Z Le Jardin Secret cofamy się trochę do dzielnicy Mouassine, aby znaleźć Musee de Mouassine, znane również jako Musee de la Musique. Muzeum jest schowane obok południowo-wschodniego rogu meczetu Mouassine, przy Derb el Hammam. Znalezienie go zajmuje nam chwilę, zwłaszcza, że musimy przejść przez przejście z bardzo niskim sufitem, co wygląda jakbyśmy się pakowali komuś w jego rozwalające się podwórko.
The architecture of this place itself makes it worth a visit, but the display is also interesting, telling visitors about the diversity of music in Morocco and its multiple Andalusian, Berber and African heritages.
Sama architektura tego miejsca sprawia, że warto je odwiedzić, ale eksponaty są również interesujące, opowiadając odwiedzającym o różnorodności muzyki w Maroku i jego wielorakim dziedzictwie: andaluzyjskim, berberyjskim i afrykańskim.
The museum is hosted in a beautiful XVI-century Saadian house carefully renovated to its former glory.
Muzeum mieści się w pięknym XVI-wiecznym domu Saadytów, starannie odrestaurowanym do swojej dawnej świetności.

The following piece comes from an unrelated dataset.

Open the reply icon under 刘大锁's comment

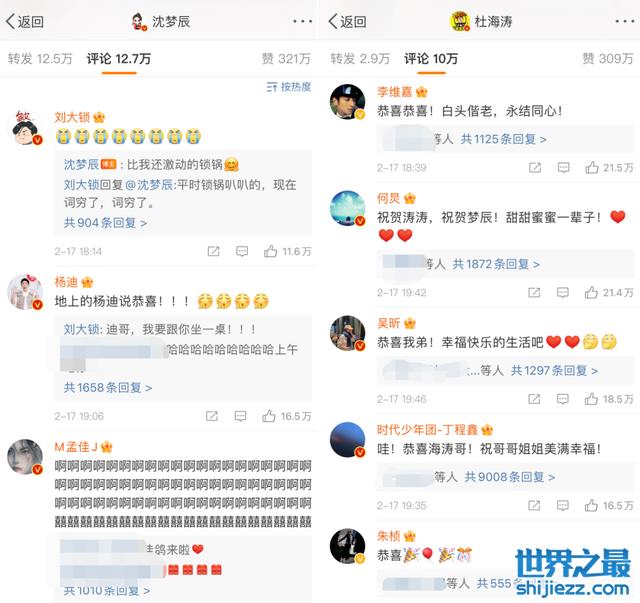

The house contains a first-floor douiria (guest apartment). Its reception room with amazingly colourful wood carvings and a central skylight belongs to the best we have seen in Marrakesh.
Na pierwszym piętrze domu znajduje się douiria - mieszkanie dla gości. Jego główny pokój z kolorowymi rzeźbami w drewnie i z centralnym świetlikiem należy do najlepszych historycznych wnętrz, jakie widzieliśmy w Marrakeszu.
There is also a nice rooftop café here, with so many cute seating areas that I do not know which one to choose. Eventually, we stay on the highest terrace, listening to the muezzins calling for prayers whilst tasting mint tea (or, in Marcin’s case, coffee).
Jest tu także ładna kawiarnia na dachu, z tak wieloma uroczymi miejscami do siedzenia, że nie wiem, który zakątek wybrać. Ostatecznie zostajemy na najwyższym tarasie, słuchając muezzinów nawołujących do modlitwy i degustując herbatę miętową (a w przypadku Marcina kawę).